_WORK INSTRUCTIONS_:
Produce exactly the lines from the one holding "Task: Expand the Domains dropdown menu" through the last line of the data below, with every picture left out.

*** Opening AVAILABLE DATA ***

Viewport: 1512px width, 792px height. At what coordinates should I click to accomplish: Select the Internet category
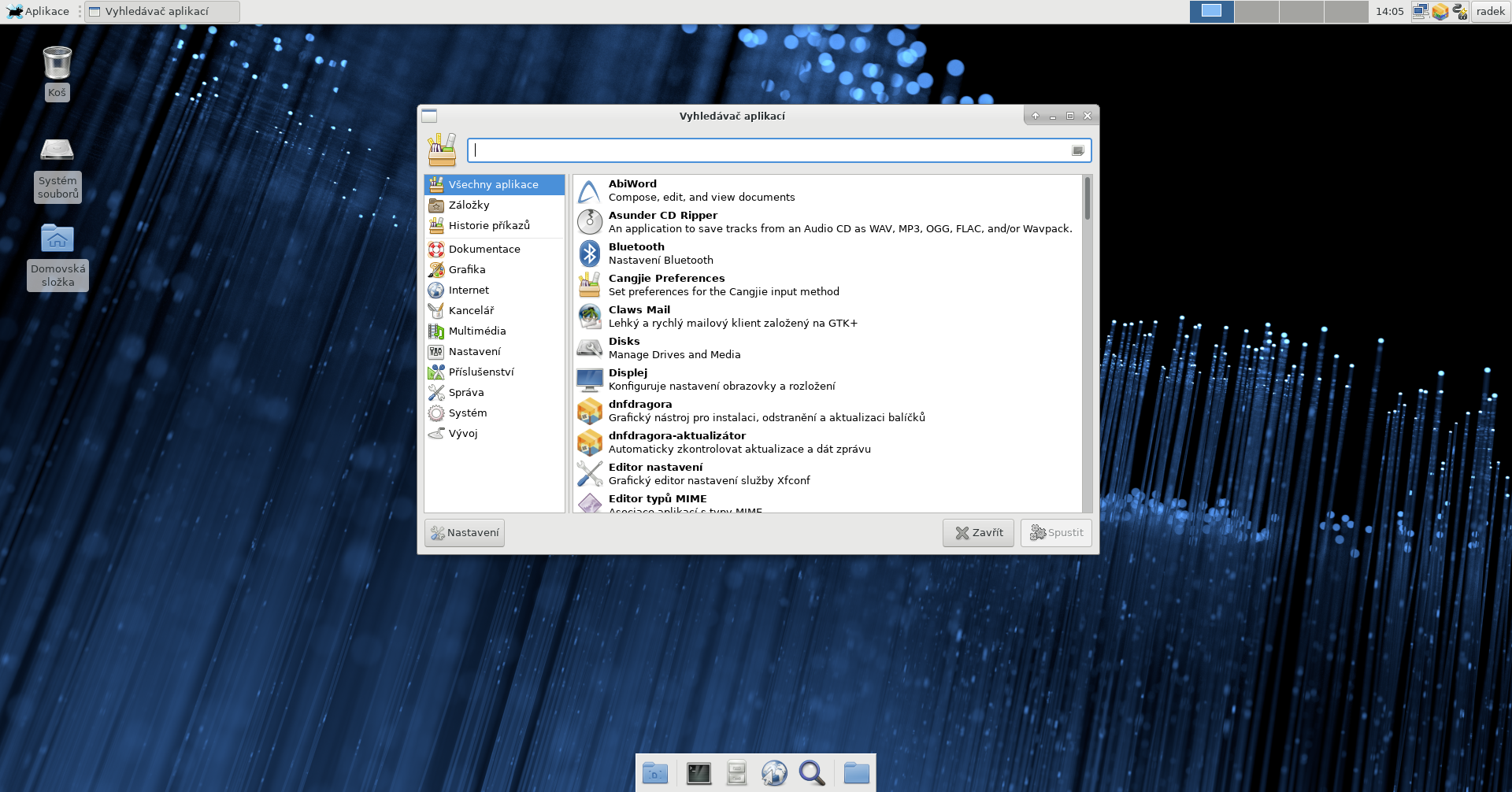point(469,291)
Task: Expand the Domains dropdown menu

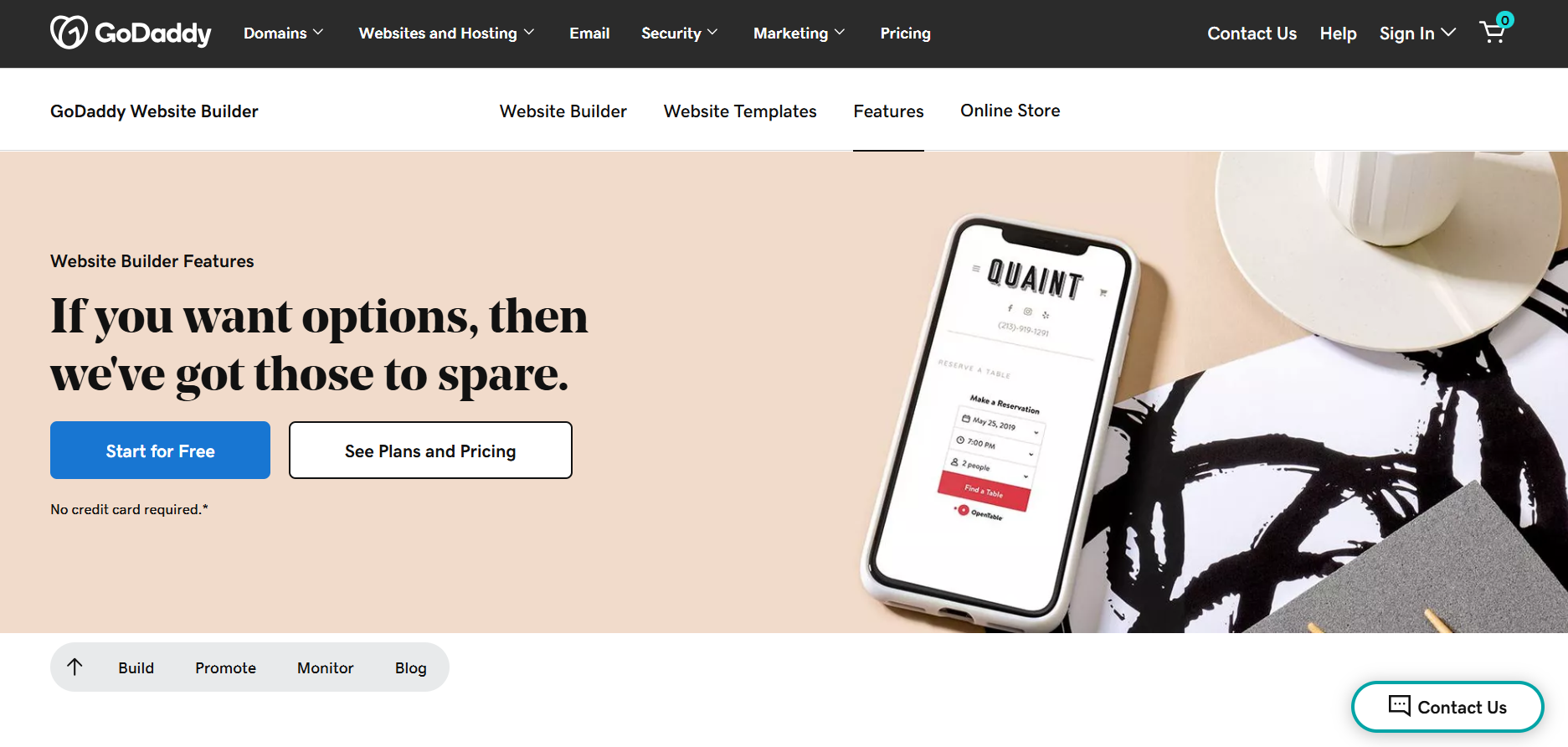Action: click(283, 33)
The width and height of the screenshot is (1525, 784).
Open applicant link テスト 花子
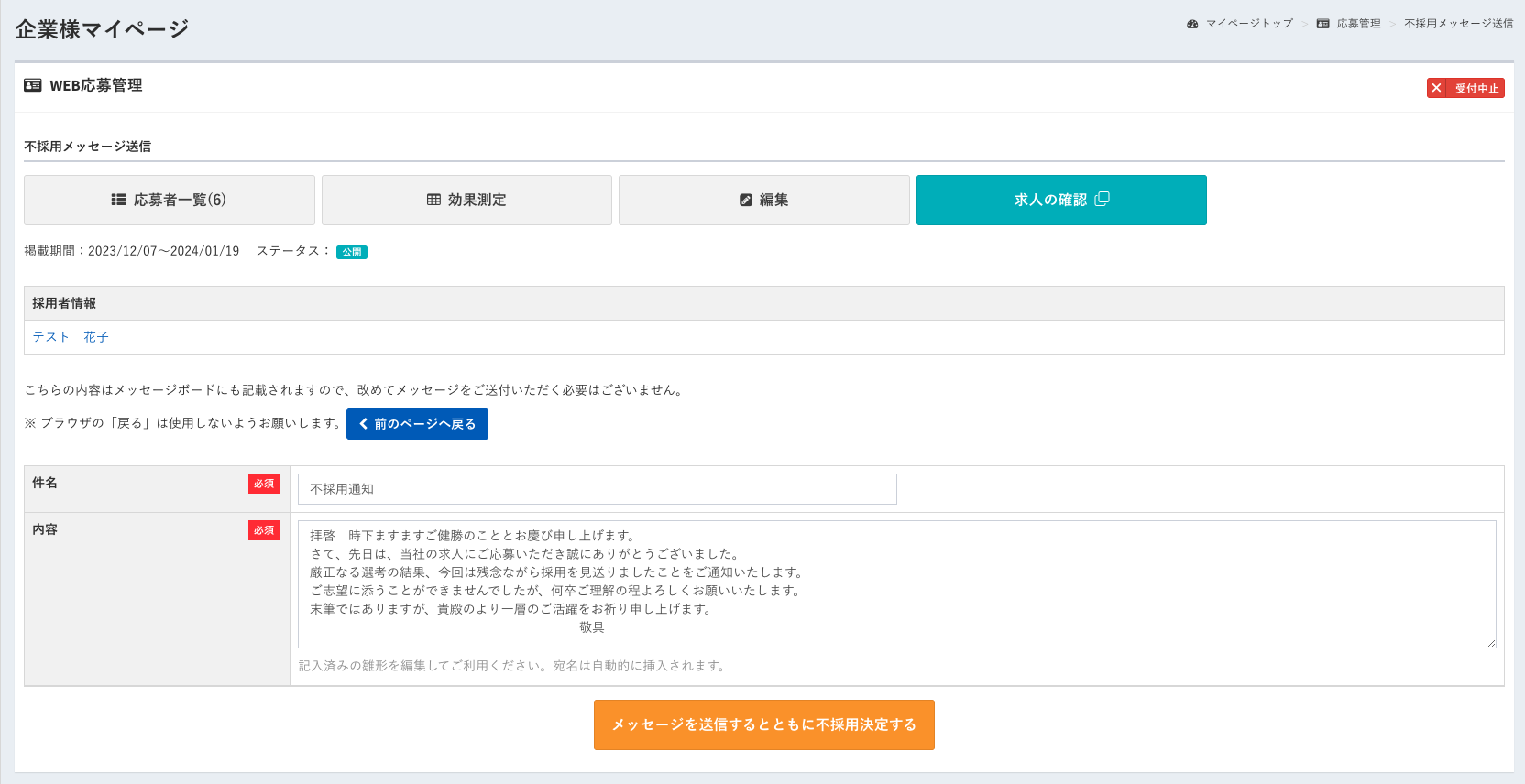71,337
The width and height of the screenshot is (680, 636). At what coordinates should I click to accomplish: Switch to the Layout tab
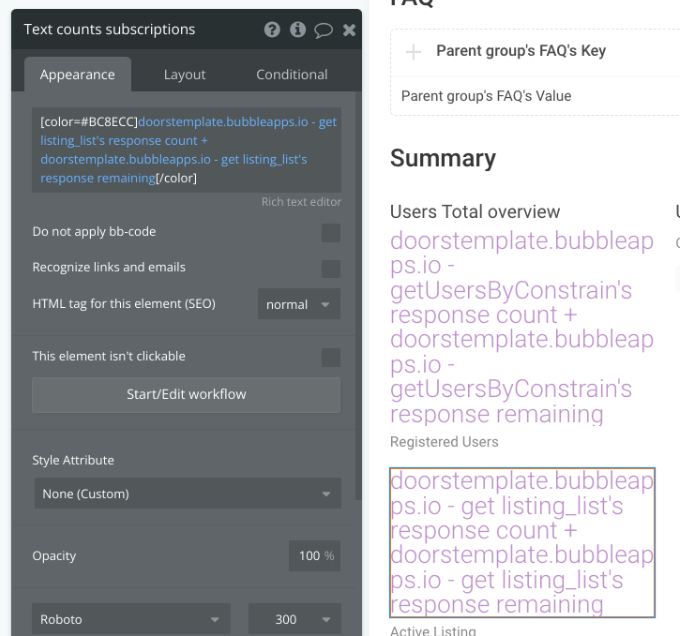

*** Closing AVAILABLE DATA ***

_RESPONSE AREA_:
Task: Expand the Domains dropdown menu

Action: click(283, 33)
The width and height of the screenshot is (1525, 784).
Open applicant link テスト 花子
71,337
The width and height of the screenshot is (680, 636). At what coordinates should I click to accomplish: Switch to the Layout tab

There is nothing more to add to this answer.